Finding Python Models

Loading Document Objects to Beanie Dynamically

I have a feeling this post is going to be quite dense. The idea to write it came from an episode of Talk Python where Michael Kennedy interviewed Roman Right, the creator of Beanie, my Python object-document mapper (ODM) of choice for MongoDB.

Lightning fast background here: Beanie is a library that provides a way to connect with and interact with MongoDB databases asynchronously. It does so primarily through a Document class that is used as the parent class to your database models. Beanie then allows you to perform basic CRUD operations (among other advanced features) by using your database models directly.

Phew!

Anyway, on the podcast mentioned above, the subject came up about how the init_beanie function (which initializes a connection to the MongoDB database) requires a list of Document models to be passed in as a parameter. (This is necessary to specify which models correspond to the active database connection—as one could potentially have different models for different databases).

In any case, it's very likely that you will have multiple database models within a particular application that you would want to initialize.

Especially during development, it would be nice if you could ask Beanie to include all relevant models contained within a given directory.

And yes, Michael asked that very same question to Roman.

While that feature hasn't been implemented (yet?), I thought it would be a good idea to write about my solution.

In Plain English

As I've previously mentioned, I started this project as a Flask application, and I was facing a similar issue. I wanted to be able to load my database models dynamically.

I came across this absolutely fantastic resource by Bob Waycott explaining precisely how to do that very thing.

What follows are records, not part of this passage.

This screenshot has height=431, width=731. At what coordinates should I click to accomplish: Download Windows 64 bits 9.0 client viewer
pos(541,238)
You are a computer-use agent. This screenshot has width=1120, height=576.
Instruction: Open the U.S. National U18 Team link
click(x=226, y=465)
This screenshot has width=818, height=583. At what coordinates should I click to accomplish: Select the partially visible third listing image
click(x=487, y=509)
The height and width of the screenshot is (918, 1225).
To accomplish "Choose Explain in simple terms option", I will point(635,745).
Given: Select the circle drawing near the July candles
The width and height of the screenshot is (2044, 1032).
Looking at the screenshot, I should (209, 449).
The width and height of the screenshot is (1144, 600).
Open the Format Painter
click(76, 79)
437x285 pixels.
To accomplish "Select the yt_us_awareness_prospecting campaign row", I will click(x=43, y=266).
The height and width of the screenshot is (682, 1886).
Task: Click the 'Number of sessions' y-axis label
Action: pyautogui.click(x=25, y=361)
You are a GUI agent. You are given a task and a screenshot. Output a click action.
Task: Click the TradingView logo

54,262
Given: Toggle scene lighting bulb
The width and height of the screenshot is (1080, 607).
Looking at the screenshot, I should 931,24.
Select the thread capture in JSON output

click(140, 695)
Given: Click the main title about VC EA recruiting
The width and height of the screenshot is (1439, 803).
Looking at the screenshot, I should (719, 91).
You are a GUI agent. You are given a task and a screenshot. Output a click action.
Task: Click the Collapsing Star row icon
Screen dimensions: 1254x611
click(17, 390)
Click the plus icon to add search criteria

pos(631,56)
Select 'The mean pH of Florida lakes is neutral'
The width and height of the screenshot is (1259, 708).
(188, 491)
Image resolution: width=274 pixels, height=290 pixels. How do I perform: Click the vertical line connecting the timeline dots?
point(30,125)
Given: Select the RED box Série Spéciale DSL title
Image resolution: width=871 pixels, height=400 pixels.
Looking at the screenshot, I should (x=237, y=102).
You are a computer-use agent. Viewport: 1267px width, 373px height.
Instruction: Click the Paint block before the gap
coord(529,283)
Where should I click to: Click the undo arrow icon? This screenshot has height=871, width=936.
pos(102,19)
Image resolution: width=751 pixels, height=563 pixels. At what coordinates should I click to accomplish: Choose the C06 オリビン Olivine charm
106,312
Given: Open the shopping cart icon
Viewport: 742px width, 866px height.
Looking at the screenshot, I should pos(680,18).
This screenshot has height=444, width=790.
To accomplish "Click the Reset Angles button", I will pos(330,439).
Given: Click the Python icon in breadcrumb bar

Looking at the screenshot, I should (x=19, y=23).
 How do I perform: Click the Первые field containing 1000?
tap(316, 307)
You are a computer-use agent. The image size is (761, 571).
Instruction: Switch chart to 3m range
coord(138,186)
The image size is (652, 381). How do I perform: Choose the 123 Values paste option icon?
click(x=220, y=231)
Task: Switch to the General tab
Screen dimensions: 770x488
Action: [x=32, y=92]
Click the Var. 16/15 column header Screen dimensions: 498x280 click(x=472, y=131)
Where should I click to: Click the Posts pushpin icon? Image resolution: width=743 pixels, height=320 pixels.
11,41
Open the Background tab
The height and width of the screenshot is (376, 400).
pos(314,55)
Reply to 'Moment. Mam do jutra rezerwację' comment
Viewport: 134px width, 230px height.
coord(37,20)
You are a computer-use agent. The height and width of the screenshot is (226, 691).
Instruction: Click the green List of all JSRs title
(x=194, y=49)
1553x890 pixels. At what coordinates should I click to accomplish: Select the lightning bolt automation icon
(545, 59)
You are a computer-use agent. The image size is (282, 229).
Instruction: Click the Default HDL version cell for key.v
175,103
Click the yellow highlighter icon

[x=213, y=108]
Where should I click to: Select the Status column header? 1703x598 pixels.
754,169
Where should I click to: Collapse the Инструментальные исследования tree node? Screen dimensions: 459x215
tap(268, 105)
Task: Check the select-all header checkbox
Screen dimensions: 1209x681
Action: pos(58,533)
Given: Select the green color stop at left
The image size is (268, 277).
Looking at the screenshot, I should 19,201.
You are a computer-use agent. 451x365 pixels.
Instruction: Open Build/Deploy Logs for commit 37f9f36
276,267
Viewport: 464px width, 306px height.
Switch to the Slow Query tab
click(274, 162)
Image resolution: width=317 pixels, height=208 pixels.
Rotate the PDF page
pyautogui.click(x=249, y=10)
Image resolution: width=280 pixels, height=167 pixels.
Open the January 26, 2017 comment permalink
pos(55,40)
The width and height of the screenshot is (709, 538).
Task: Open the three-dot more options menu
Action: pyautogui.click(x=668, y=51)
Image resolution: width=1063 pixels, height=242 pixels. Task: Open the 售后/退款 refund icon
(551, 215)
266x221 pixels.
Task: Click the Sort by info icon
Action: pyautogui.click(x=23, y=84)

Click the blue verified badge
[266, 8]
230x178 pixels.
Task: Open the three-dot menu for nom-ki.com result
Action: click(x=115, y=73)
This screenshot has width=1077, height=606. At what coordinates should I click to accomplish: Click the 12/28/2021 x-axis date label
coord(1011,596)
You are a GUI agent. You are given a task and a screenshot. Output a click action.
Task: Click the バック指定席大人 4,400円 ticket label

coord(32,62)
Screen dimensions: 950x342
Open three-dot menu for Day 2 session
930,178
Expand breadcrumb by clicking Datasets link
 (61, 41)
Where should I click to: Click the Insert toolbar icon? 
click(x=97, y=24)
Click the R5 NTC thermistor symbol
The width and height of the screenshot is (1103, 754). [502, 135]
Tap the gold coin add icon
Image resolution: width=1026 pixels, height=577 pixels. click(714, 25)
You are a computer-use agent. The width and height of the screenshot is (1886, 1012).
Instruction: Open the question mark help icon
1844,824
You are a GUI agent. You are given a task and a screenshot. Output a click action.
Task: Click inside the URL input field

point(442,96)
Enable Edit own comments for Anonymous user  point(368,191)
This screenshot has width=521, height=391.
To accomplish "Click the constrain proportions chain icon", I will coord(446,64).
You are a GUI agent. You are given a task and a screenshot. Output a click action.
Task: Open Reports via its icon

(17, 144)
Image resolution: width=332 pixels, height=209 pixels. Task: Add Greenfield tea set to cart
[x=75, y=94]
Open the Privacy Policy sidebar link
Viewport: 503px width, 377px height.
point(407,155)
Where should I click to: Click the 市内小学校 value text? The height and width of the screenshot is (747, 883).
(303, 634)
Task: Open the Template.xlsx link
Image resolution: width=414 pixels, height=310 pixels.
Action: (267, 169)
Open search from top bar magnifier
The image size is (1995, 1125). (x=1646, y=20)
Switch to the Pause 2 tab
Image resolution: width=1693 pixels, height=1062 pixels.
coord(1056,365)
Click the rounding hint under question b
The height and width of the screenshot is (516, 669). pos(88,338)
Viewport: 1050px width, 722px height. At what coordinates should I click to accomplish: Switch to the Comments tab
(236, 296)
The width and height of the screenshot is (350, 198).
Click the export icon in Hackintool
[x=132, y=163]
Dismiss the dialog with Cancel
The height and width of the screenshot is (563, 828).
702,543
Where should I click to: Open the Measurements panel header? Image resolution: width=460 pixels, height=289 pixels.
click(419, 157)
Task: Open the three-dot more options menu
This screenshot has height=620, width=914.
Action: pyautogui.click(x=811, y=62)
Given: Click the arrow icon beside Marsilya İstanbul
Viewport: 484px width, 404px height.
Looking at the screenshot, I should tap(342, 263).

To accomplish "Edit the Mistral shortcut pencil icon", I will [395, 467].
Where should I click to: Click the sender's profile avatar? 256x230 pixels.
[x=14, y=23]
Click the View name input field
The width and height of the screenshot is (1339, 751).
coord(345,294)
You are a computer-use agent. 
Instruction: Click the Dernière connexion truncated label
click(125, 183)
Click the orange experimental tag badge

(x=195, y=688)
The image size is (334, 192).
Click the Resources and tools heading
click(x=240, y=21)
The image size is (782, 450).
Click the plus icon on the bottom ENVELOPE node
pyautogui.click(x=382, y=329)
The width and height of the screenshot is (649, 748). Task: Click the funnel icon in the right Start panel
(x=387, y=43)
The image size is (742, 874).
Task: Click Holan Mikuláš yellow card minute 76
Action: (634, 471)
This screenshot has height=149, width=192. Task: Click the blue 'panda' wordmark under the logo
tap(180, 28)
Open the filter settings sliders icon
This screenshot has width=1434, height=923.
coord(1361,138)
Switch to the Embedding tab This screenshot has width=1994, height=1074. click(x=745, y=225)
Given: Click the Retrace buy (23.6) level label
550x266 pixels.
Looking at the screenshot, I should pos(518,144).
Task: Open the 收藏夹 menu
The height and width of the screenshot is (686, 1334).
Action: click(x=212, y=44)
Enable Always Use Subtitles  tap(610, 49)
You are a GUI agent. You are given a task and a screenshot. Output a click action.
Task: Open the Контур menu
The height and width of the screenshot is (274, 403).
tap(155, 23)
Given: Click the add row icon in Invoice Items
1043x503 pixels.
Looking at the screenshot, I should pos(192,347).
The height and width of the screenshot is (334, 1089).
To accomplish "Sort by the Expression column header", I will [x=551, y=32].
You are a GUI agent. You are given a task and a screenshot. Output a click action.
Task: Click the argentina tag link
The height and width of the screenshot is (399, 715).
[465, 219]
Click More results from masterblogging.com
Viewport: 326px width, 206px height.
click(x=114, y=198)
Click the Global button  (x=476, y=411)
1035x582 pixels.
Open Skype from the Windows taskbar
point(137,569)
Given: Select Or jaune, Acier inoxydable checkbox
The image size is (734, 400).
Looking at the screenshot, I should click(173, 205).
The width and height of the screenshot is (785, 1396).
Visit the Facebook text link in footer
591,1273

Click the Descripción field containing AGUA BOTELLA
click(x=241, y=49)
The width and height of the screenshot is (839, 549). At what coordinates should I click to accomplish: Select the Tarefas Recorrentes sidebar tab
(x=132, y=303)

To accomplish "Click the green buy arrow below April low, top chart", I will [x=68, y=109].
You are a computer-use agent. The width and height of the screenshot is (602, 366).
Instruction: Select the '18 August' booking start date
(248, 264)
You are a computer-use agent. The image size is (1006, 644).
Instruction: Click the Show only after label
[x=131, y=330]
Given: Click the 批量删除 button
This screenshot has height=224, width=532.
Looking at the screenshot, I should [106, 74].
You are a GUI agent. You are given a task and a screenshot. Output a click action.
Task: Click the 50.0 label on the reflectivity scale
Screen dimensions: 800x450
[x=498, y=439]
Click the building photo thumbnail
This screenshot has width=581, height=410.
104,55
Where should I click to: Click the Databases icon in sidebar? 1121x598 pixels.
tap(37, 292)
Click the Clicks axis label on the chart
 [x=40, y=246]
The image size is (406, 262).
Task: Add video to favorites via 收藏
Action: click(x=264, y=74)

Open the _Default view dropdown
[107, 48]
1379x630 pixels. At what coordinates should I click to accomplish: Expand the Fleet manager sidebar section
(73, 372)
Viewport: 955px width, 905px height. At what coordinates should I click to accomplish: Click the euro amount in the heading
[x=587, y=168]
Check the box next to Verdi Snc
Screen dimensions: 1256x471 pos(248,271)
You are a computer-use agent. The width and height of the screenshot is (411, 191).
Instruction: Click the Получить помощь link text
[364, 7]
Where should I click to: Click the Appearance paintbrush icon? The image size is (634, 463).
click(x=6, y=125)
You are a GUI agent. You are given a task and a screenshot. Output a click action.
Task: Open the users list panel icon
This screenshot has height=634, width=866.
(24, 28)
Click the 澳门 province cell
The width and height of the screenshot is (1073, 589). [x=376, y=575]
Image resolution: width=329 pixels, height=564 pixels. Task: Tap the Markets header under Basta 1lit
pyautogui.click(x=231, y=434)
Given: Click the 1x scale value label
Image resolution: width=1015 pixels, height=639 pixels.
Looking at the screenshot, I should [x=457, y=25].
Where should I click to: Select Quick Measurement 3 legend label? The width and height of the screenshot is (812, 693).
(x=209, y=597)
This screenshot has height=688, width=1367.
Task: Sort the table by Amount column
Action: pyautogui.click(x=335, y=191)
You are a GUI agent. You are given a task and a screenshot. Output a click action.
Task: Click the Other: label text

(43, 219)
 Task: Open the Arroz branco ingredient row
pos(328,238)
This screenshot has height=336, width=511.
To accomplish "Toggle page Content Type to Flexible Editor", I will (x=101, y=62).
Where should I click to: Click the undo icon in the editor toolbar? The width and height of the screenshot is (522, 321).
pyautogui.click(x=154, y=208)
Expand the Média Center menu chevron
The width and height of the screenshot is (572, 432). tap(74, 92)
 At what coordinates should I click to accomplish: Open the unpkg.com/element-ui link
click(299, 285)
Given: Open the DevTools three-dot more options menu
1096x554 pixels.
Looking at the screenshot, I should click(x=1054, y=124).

In Flask.

While I initially started building this site in Flask and SQLAlchemy, I eventually moved away from those libraries altogether, but the idea of a dynamic loader stayed with me.

To accomplish a similar task with Beanie, my basic solution needed to accomplish the following:

  • Walk a given directory in search of all modules (my .py files)
  • Look inside each of those modules in search of objects
  • Determine if objects found were Beanie Document models
  • Create an iterable of the models found
  • Return a list with dot separated paths to each of those models

Where to Start

I don't want to rehash instructions on how to use Beanie. The documentation already does an awesome job at that.

Relevant to this topic, I'm focusing on how one goes about connecting to a database. It involves creating the client (using the Motor library) and initializing the connection with Beanie's built in method.

That part of the code looks like this:

await init_beanie(database=client.db_name, document_models=[Sample])

Note that the Beanie documentation also states:

init_beanie supports not only list of classes for the document_models parameter, but also strings with the dot separated paths

As such, my end goal is to provide a list for document_models that only includes my relevant Beanie models. Something like:

document_models=[
    "app.models.article.ArticleModel", 
    "app.models.user.UserModel",
    "app.models.tags.TagModel"
]

So, to get that list of dot separated paths, I'll write a load_beanie_models function to find relevant models in a given directory.

Simple, right?

To Be or Not to Beanie

My solution that follows is not necessarily chronological in terms of the logic laid out above, but hopefully it makes sense as I start explaining it.

One of the primary tasks I will have to do is determine whether a given object is a Beanie Document to begin with.

To do so, I created a simple function that receives an item and determines if it is a Beanie Document.

It's pretty straightforward:

from inspect import isclass

def is_beanie_model(item: Model) -> bool:
"""Determines if item is a Beanie Document object."""
return (isclass(item) and issubclass(item, Document)

This uses the builtin inspect library to access the isclass method. It checks to make sure item is a class, and in addition, a subclass of the Beanie Document model. The return value is a boolean True or False.

As an aside: All Beanie database objects are built as a subclass of Document, which itself is a subclass of pydantic's BaseModel class.

Let's Go Get Them

Before I jump into the more complex parts, I decided to create a simple function with no arguments. It is responsible for calling my dynamic_loader function (which I'll talk about below) and gathers objects based on the is_beanie_model comparison function mentioned above, as well as a string value of the directory I want to traverse.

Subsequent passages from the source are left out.